With its Chinese lettering and unremarkable name, the fast-food outlet in a Shanghai shopping mall looks like many others selling local fare. East Dawning is crowded with customers on this winter evening, and they're sampling a menu that includes pork fried rice, marinated egg and plum juice. Stanley Yao, a restaurateur from Hong Kong who is opening a sushi joint nearby, dines here once a month. The food is "a little too oily," he says, but he likes the soy-milk drinks, and "the prices, of course, are very reasonable." (A meal of noodles, tea and custard dessert costs $4.) With eight storefronts around Shanghai, East Dawning could soon give China's biggest fast feeder, KFC, a run for its money. Good thing for them they're playing on the same team.
Starbucks has the gall to sling its lattes for coffee connoisseurs in Vienna, and Budweiser peddles its brew in Belgium. So why shouldn't Yum Brands--the Louisville, Ky.-based company that owns KFC, Pizza Hut, Taco Bell and more--sell dumplings in a fast-growing market where Chinese food is just called food? Heck, while they're at it, why not sell tacos in Mexico? Yum is doing both, with the test-marketing of East Dawning in Shanghai and the opening of a Taco Bell in Monterrey last fall. Yum's iconoclastic CEO, David Novak, likens it to how Ray Kroc of McDonald's brought hamburgers to America. "I asked, What's the hamburger in China?" he says. "Obviously, it's Chinese food." Except Kroc was an American selling American food to Americans. Is this brilliant, or is Novak half-Kroc-ed?
Certainly Yum knows how to cross borders. Since it was spun off from PepsiCo in 1997, the company has radically transformed its overseas business. With Americans stuffed on fast-food options and domestic sales growth a skinny 2% annually, companies like Yum must go global to give Wall Street what it craves. A decade ago, stores overseas brought in less than 20% of profits; today it's 50%. In 2006 the company earned $824 million in net income on total revenue of $9.6 billion.
The story of Yum Brands shows that in the global economy, it's not so much what you sell but how you sell it.
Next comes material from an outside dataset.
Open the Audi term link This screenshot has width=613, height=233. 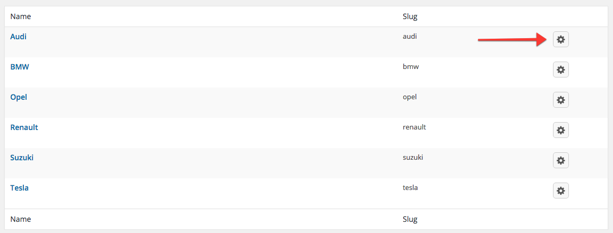coord(19,37)
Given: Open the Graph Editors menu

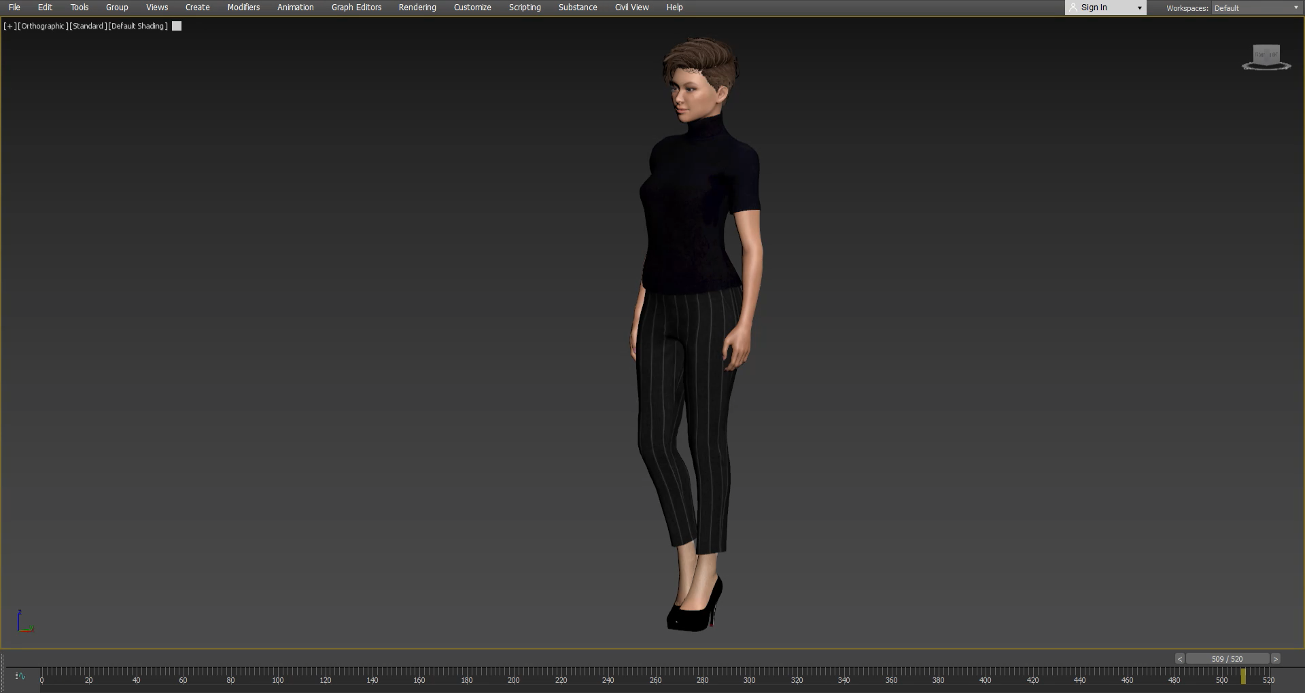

Ten years ago, Colonel Sanders was losing the global fast-food war to the Golden Arches. PepsiCo had spread its restaurant division too thin, planting capital-consuming, company-owned-and-operated stores in 32 countries instead of franchising them as it does in the U.S. But PepsiCo did set up valuable infrastructure, including supplier relationships and local management teams. "PepsiCo laid down the tracks but hadn't yet taken advantage of the opportunity," says Novak. In swift order, the newly independent Yum (named Tricon Global Restaurants until 2002) pulled its company-run operations out of all but eight countries. Later it focused expansion on three emerging economies (China, India and Russia) and three developed ones (France, Germany and the Netherlands). Over the past seven years, it has been opening stores outside the U.S., not including China, at a pace of more than 700 annually.
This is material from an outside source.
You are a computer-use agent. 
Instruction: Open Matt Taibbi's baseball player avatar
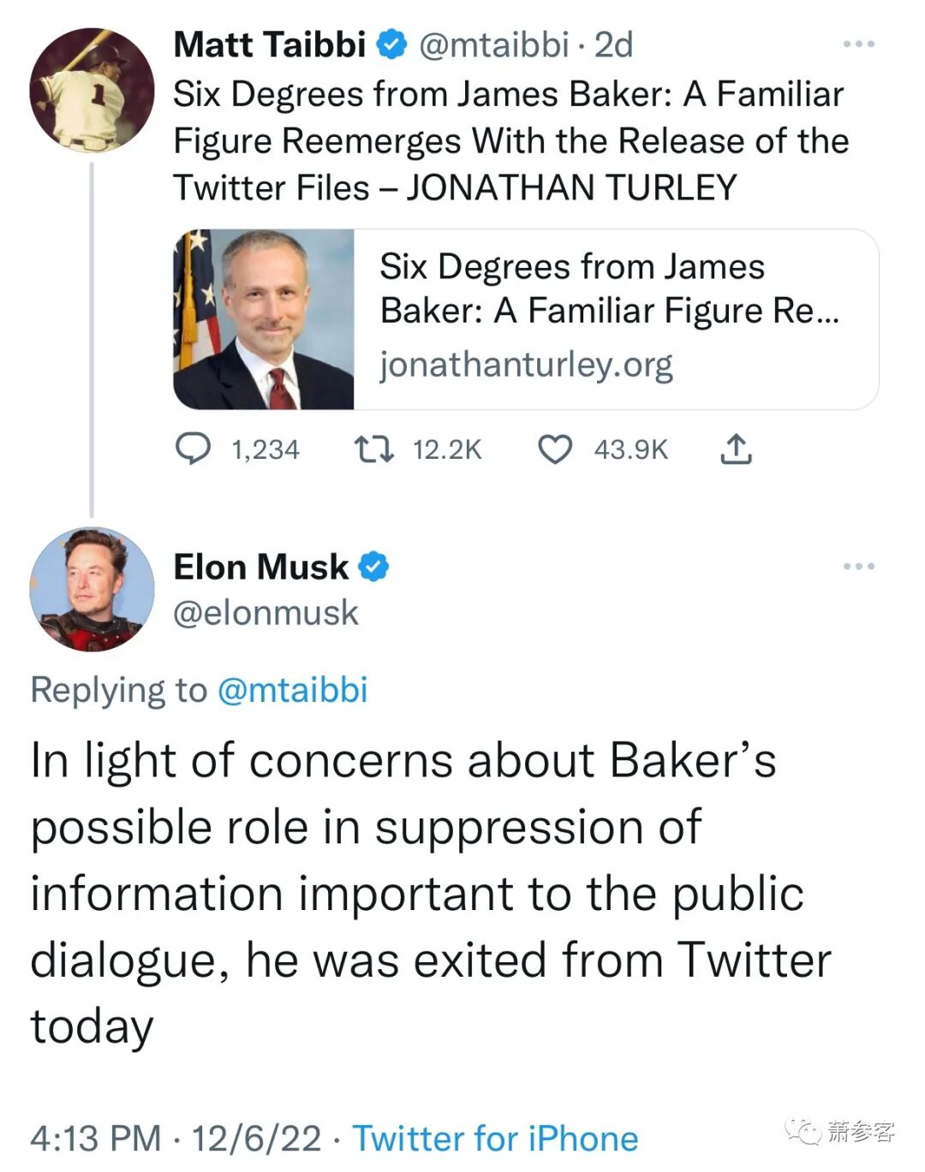(x=92, y=90)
KFC and Pizza Hut restaurants now number more than 12,000 in 110 countries outside China, says Graham Allan, president of Yum Restaurants International (YRI). Of those stores, 85% are owned and run by franchisees. Operating profit more than doubled, from $186 million in 1998 to $407 million in 2006. International profits drove the stock price up 82% over 10 years. Yum's largest markets overseas include Australia and the U.K. Pizza Hut ranks as the most trusted food-service brand in India, and Russia will soon greet the Colonel through a partnership with top chicken chain Rostik's.
And then there's China, where Yum is so big that it has reported earnings separately since 2005. Profits from Yum's stores in China, Thailand and Taiwan popped 37% in 2006, while all other international profits grew 11%, domestic a mere 3%. A KFC opened nearly every day in China last year, and KFCs and Pizza Huts now number more than 2,300. (McDonald's has about 1,000 restaurants, not that Yum keeps track.) Sam Su, who runs Yum in China, projects 20,000 stores someday. "We're nowhere close to saturation at all," he says. "The sky is the limit."
As millions of Chinese find their wealth swelling and their time shrinking, sit-down meals involving several generations no longer fit the needs of a hurried and harried middle class. "The lifestyle is changing," says Su. "People are getting more urbanized and busy, with less time to cook at home." KFC's grab-and-go menu items were a novel solution, while Pizza Hut launched the concept of eating out at a casual restaurant with the whole family. KFC opened its first drive-through in 2002 just as China was becoming a car-owning culture. In 2001 Pizza Hut Home Service began introducing the idea of hot meals delivered to the door (which might seem ironic to Americans, for whom Chinese is the ultimate delivery meal).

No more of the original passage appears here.